The Detection Platform Engineer
The detection “platform” / “tooling” engineer, have to make sure that the 4000 detections or more have to run quickly, without bogging down the system and have almost no false positives.
Having detections that leverage heavy operations such as regex, sub searches, joins and whatnot is a big no no often times. FP tolerance is at an all time low here, especially for alerting rules.
Hence why this archetype’s tend to favor rules that are efficient and predictable, even if sometimes that comes with the cost of False Negatives.
Setting Expectations
By now, you can probably see why the same detection can be hailed as “the greatest thing ever” by one person and “a piece of garbage” or “harmful” by another. The truth is, every archetype approaches a detection rule with a different operational reality, success metric, and tolerance for noise or complexity.
This is why setting expectations is technically not optional, it’s the difference between a detection being understood and valued versus misunderstood and scrapped.
Metadata is usually the most common and easiest way you can use to communicate your intention when building and shipping a detection and avoiding mismatched expectations. At a minimum, a detection rule should include a title and a description, a confidence or some sort of measurement of the “quality” in terms of FP/TP rate, a type or some tags.
You can (and probably should) even go beyond this, by leveraging a full detection framework to describe your detections in further details. Something like Palantir’s Alerting and Detection Strategies Framework can be a great start.
Telemetry Shapes the Signal
Now that we’ve established that audience and context matter, let’s talk about the other piece of the equation: the data that we actually have to work with.
Any detection is built upon a telemetry source(s). Not only are these sources different by OS and tooling, their availability is also dependent on different conditions.
Similarly to the user personas archetypes, we can establish a very similar idea when talking about telemetry. Here a couple of examples:
- An SMB might have no logging available except for the defaults.
- Advanced logging might be enabled but not completely configured. Fro example missing the “Command Line” in Event ID 4688, PowerShell Module logging might be disabled.
- EDR 1 vs EDR 2 might have different coverage, field naming conventions, or levels of enrichment. Even two instances of the same product can vary depending on policy configuration, sensor version, or integration depth with other tooling. (See the EDR telemetry project).
These are just a handful of the many possible scenarios. When designing detections, telemetry shapes what’s even possible to detect. The more aware we are of this, the better we can build detections that reflect our audience’s reality.
A “Framework” for Designing Detections with the Audience and Telemetry in Mind
When you sit down to write a detection, decide which archetype it is meant for, and ask yourself:
Who am I writing this for?
Is it one of the archetypes we mentioned? Someone else entirely?

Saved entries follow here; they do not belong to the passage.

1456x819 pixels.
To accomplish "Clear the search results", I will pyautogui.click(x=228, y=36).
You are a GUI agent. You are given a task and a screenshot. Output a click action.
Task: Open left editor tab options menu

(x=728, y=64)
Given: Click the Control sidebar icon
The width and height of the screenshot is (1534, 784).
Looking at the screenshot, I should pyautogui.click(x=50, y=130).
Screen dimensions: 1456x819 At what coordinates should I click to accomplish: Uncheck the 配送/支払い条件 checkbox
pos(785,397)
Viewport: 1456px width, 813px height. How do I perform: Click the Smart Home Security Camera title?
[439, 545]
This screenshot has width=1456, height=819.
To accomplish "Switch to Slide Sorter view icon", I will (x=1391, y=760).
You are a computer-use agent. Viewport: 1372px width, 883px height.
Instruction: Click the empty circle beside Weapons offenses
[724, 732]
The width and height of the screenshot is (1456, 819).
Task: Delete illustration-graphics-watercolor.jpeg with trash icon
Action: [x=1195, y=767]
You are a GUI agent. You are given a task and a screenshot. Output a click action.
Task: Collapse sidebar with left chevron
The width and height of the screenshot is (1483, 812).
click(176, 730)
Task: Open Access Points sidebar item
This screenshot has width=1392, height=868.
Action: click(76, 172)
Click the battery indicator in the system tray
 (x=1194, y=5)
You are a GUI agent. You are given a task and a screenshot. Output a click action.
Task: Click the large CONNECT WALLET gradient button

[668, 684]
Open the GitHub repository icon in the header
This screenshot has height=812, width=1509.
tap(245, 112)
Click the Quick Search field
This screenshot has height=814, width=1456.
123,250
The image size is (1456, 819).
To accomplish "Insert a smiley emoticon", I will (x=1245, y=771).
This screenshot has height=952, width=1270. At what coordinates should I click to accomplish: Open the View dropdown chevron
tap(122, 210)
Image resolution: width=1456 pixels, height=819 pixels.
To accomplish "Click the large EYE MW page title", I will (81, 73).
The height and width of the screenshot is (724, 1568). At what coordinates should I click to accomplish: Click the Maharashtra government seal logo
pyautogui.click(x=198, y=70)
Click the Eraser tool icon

What’s their operational reality?
- Incident response?
- Live threat hunting?
- Continuous monitoring?
- Are they in a Multi-tenant environment?
- Do they have low visibility in terms of telemetry and logs?
- Are there any resource constraints?
What does success look like?
- Is it “catch anything remotely suspicious”?
- Is it “reduce alert fatigue”?
- Is it “maintain uptime”?
How easy it is for users to operationalize the detection?
- Am I providing the right metadata, context, and tuning guidance?
- Is it obvious where it fits in the detection pipeline?
By consistently asking and answering these questions (and more, be creative), we can stop writing these “Schrödinger’s Detections” and start producing detections and signals that are designed for the realities of the people who will actually run them.
Closing Thoughts
A detection without an audience in mind, might not be serving its user or anyone well. By making the audience explicit during the design phase with their operational reality in mind, we can start to build detections that fits.